#327- Journey of Attachment: Who Was the Avoidant in Sex and the City? (Hint, All of Them)

#327- Journey of Attachment: Who Was the Avoidant in Sex and the City? (Hint, All of Them)

#327- Journey of Attachment: Who Was the Avoidant in Sex and the City? (Hint, All of Them)

Our idea of healthy relationships is skewed by TV shows, rom coms and even classic literature that reinforces fantasy. They highlight the highs and lows of relationships, romanticizing drama. Women, in particular, wait for their prince charming, dismissing anyone who doesn’t take their breath away or create a colony of butterflies in their stomach. This is dangerous because instead of looking for a healthy relationship, you end up chasing unhealthy. And the worst part is you don’t even realize you’re going after the wrong thing, believing the fantasy you see and read is reality. It’s not.

To use an example of how insecure attachment is represented (and even romanticized) in the media, I’ll turn to that iconic show from 20 years ago, “Sex and the City.” Wow, has it been that long? Each character avoided intimacy in different ways. Samantha used sex (physical intimacy) to avoid emotional intimacy. Charlotte avoided through perfectionism, Miranda by burying herself in work and trying to control everything while Carrie jumped from relationship to relationship, never being able to detach from a totally avoidant Mr. Big. Yes, the show was a drama so dramatic relationships are to be expected, and on some level you know it’s not real, but those examples seep into your subconscious. There were even quizzes to determine which SATC character you were most like, bridging the gap between fantasy and reality.
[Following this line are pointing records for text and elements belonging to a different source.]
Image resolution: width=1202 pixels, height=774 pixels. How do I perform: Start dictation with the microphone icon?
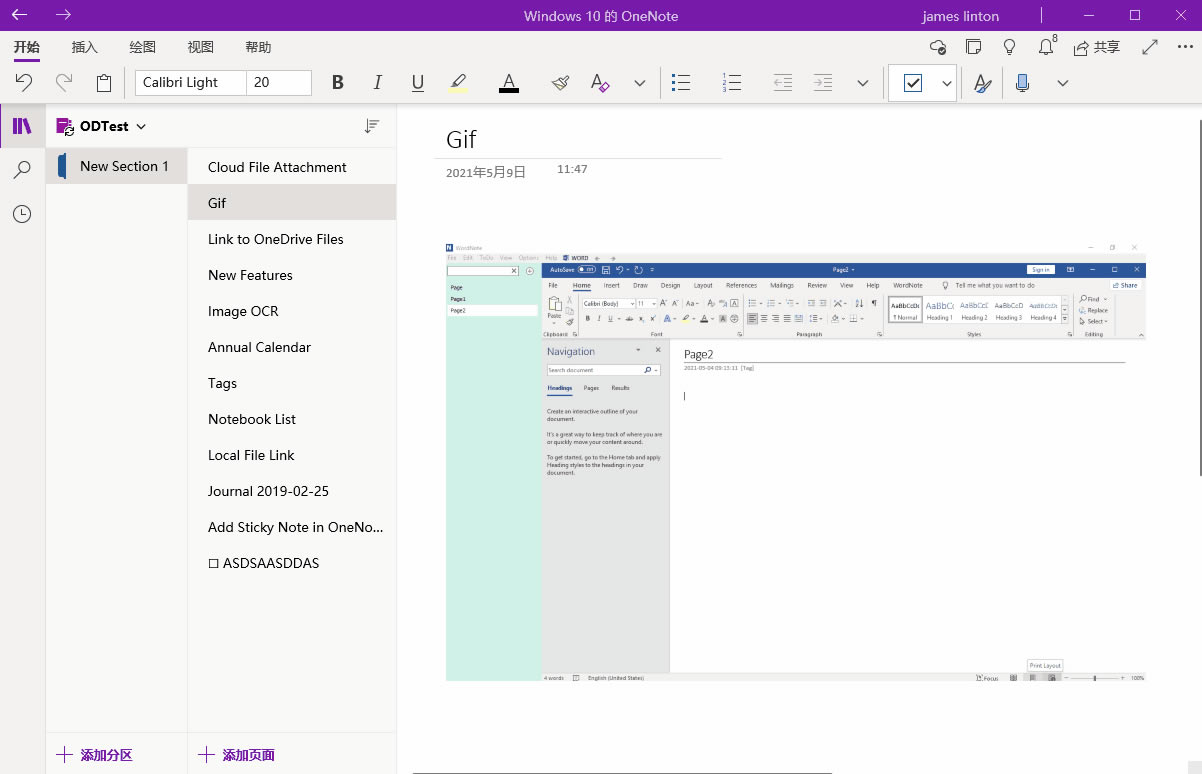pos(1022,83)
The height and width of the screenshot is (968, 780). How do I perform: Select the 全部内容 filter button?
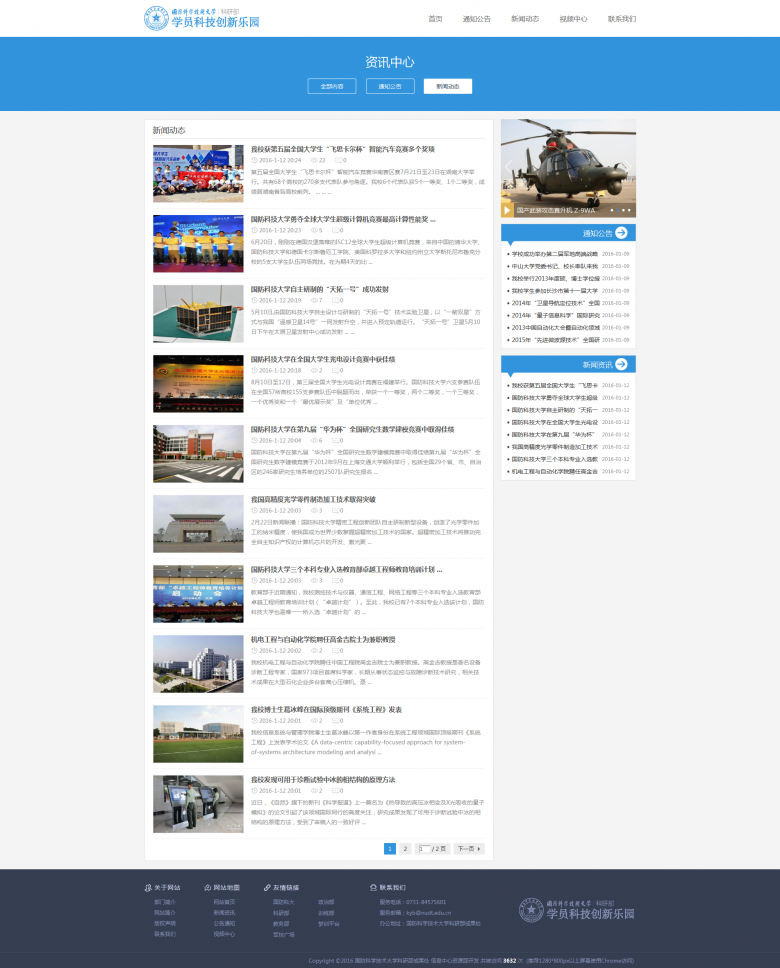coord(332,86)
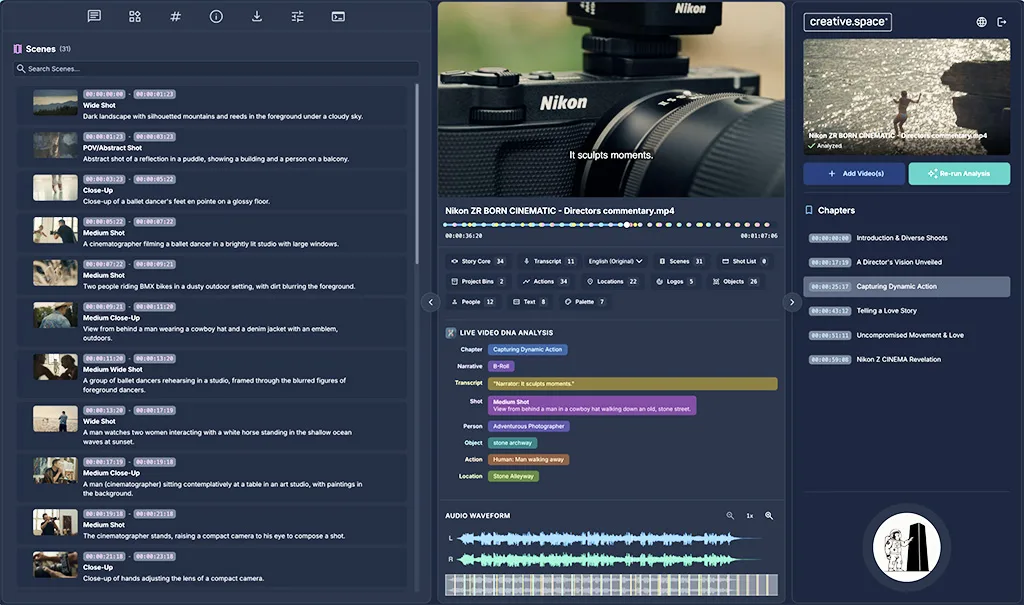Toggle the Locations filter chip

tap(612, 281)
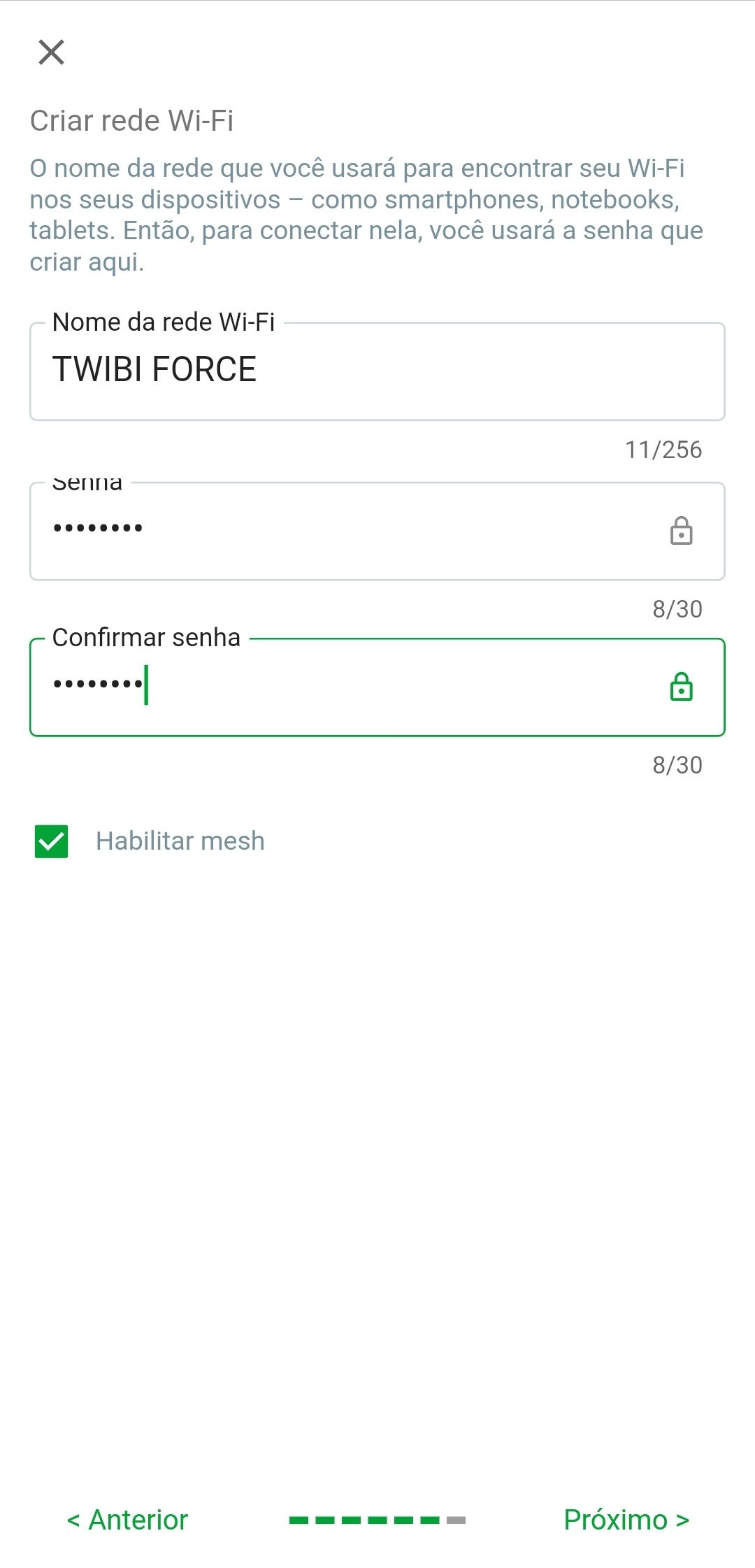Focus the Wi-Fi network name field with TWIBI FORCE

click(378, 371)
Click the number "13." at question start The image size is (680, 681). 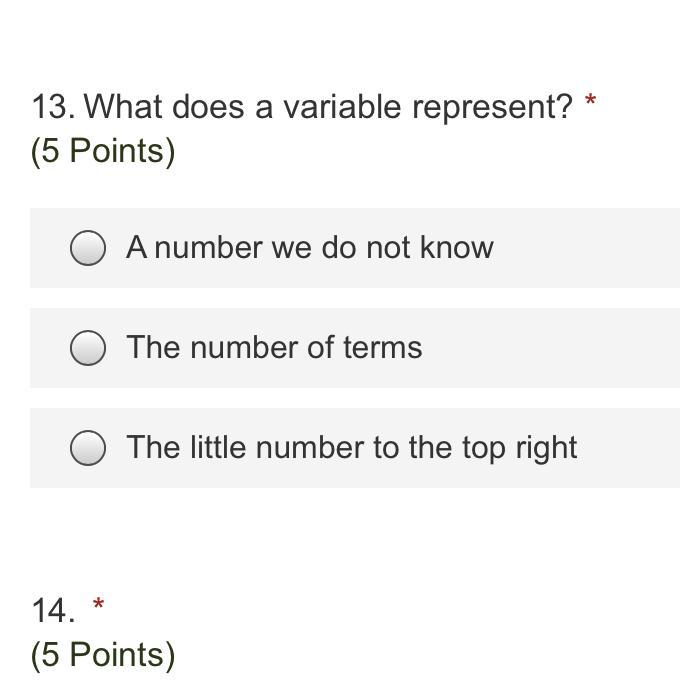point(53,107)
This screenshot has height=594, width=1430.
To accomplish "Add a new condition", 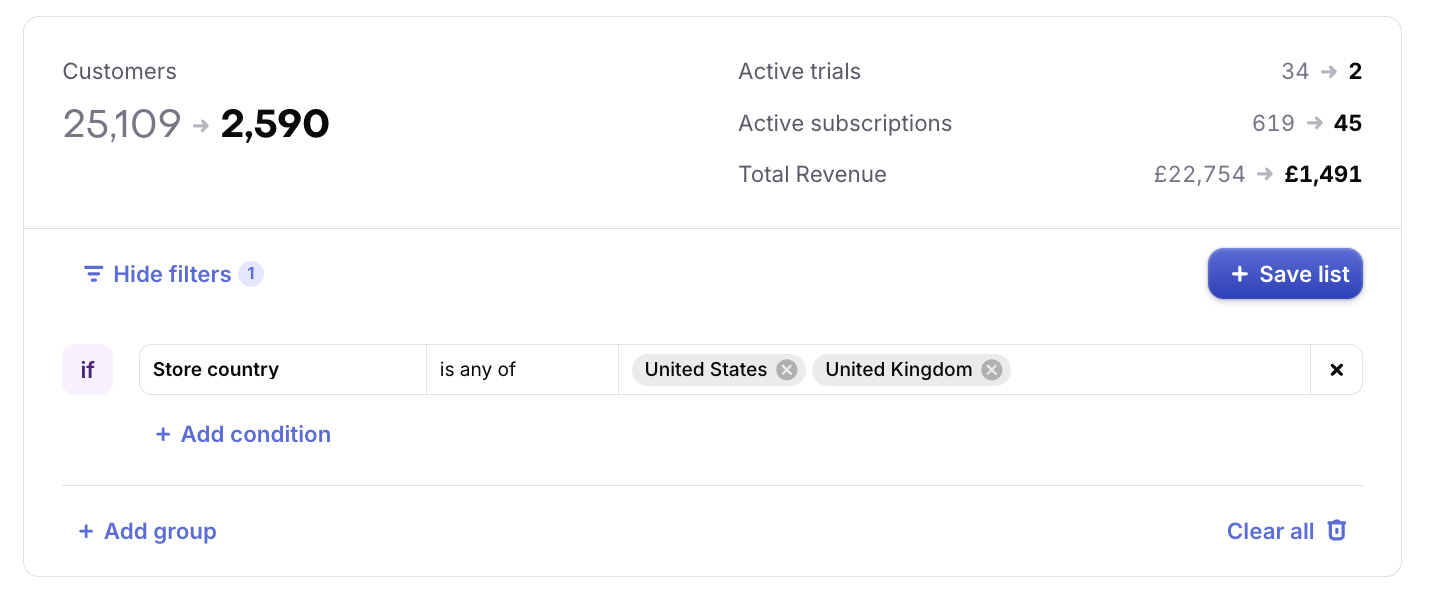I will click(x=243, y=435).
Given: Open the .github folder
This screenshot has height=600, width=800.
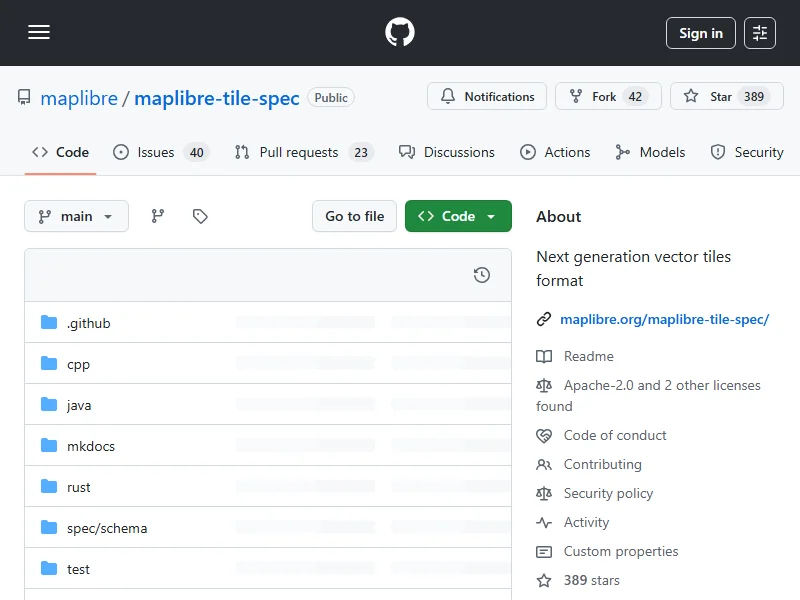Looking at the screenshot, I should [88, 323].
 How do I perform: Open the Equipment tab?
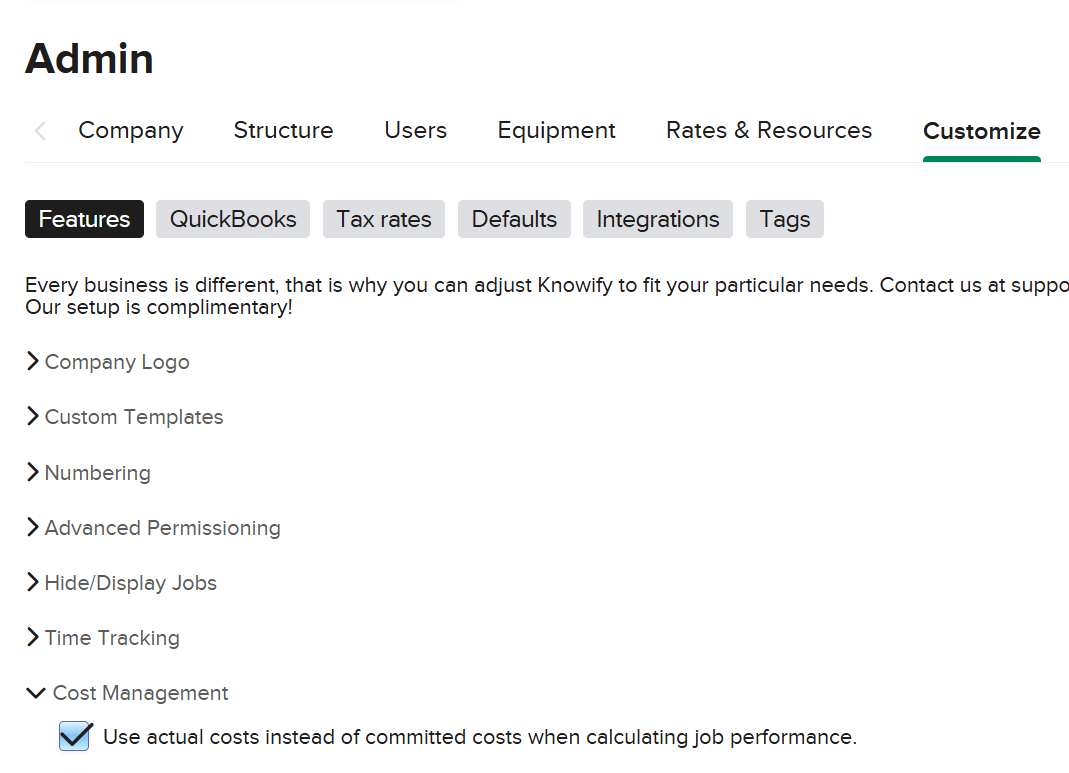click(x=556, y=131)
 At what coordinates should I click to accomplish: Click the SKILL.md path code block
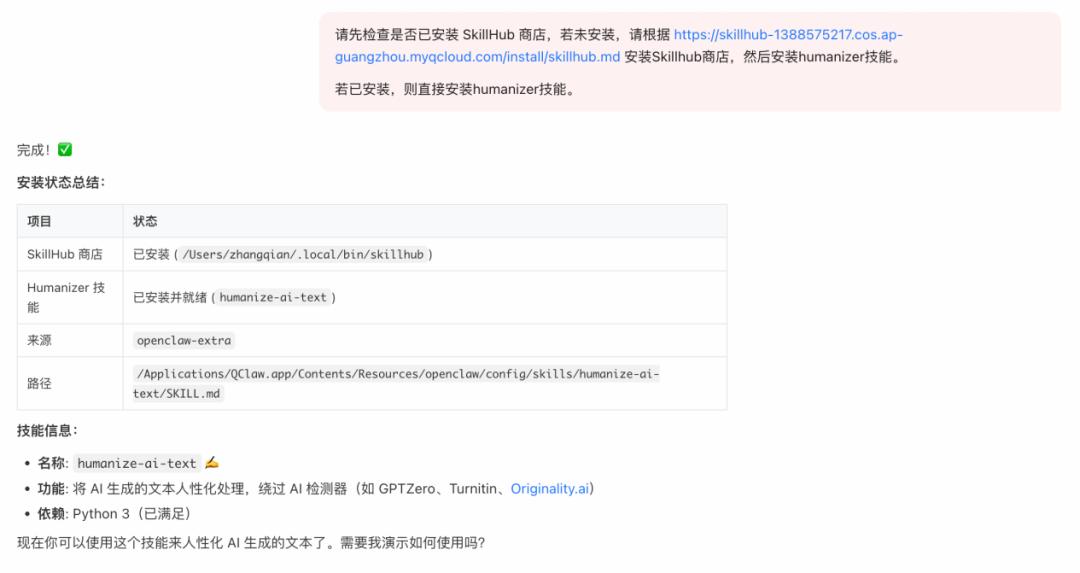(x=396, y=383)
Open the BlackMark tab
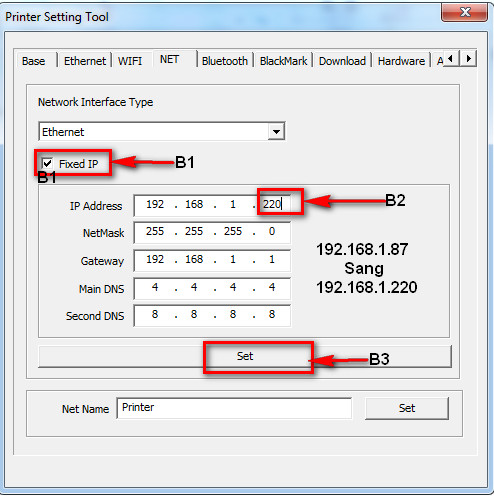494x496 pixels. [x=283, y=61]
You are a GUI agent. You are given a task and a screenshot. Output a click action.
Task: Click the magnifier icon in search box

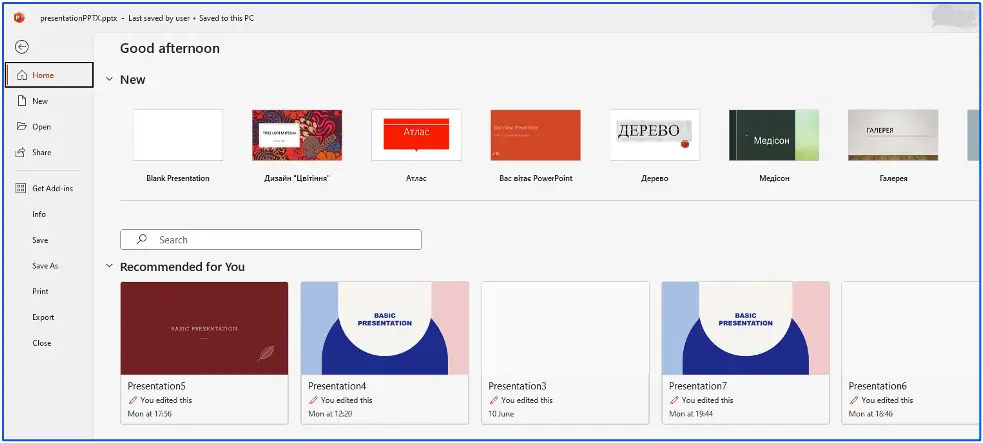point(142,240)

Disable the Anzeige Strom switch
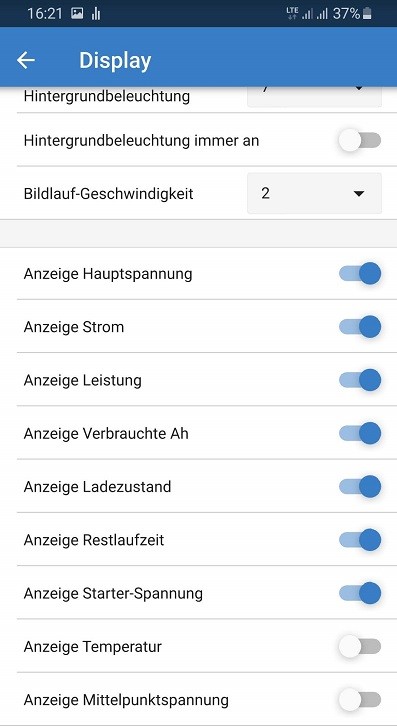click(x=360, y=327)
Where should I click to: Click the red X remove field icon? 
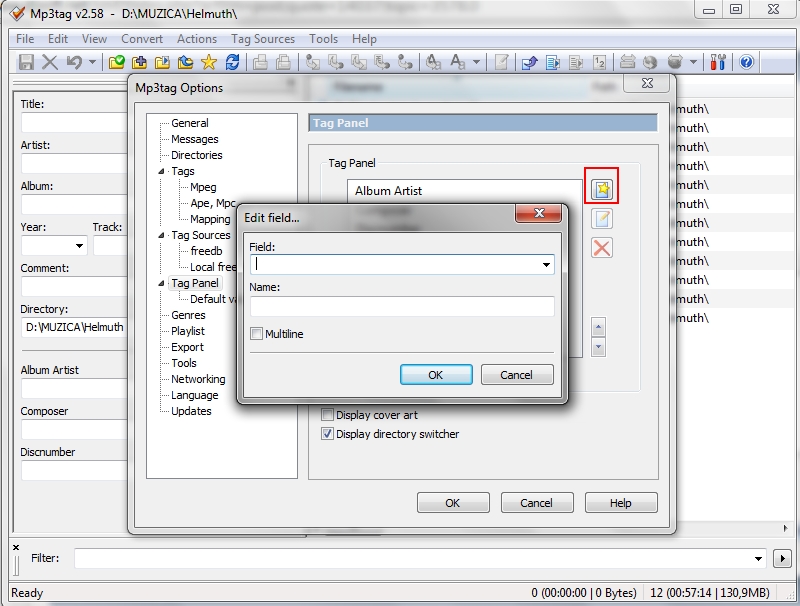(x=601, y=248)
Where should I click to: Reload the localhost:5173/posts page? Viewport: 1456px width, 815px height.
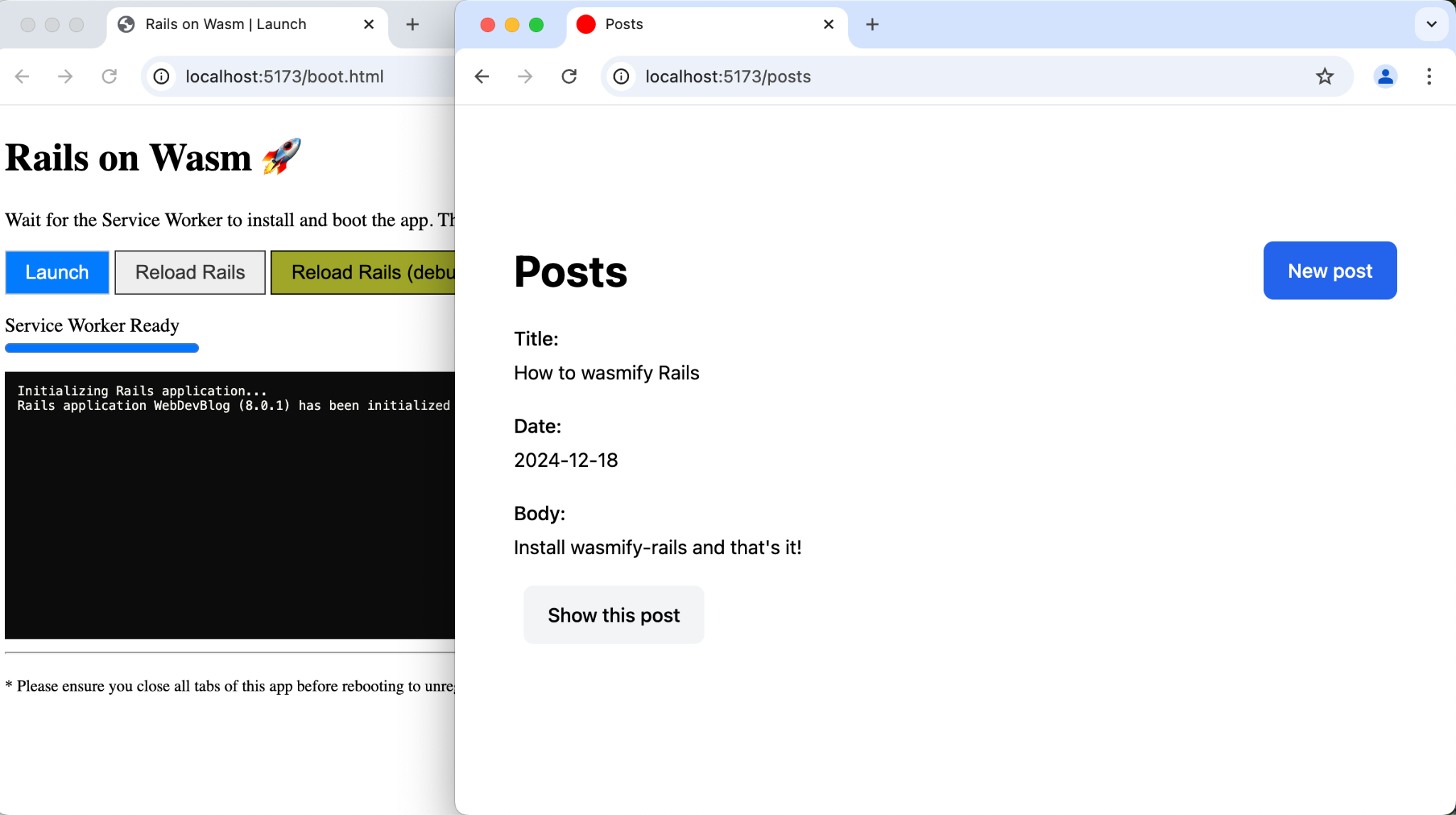(569, 76)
Your life is not a TV show, and chasing dramatic relationships will not lead to happiness. The next time you catch yourself comparing your life to a movie or TV show, turn it off. Drama is entertaining, but it’s not something to aspire to. It’s like chocolate: it gives you momentary pleasure, but you can’t live off it. Remember, those roller coaster feelings have nothing to do with healthy relationships—no matter what the media suggests. Reality, in all its “boringness,” is actually an amazing place to live.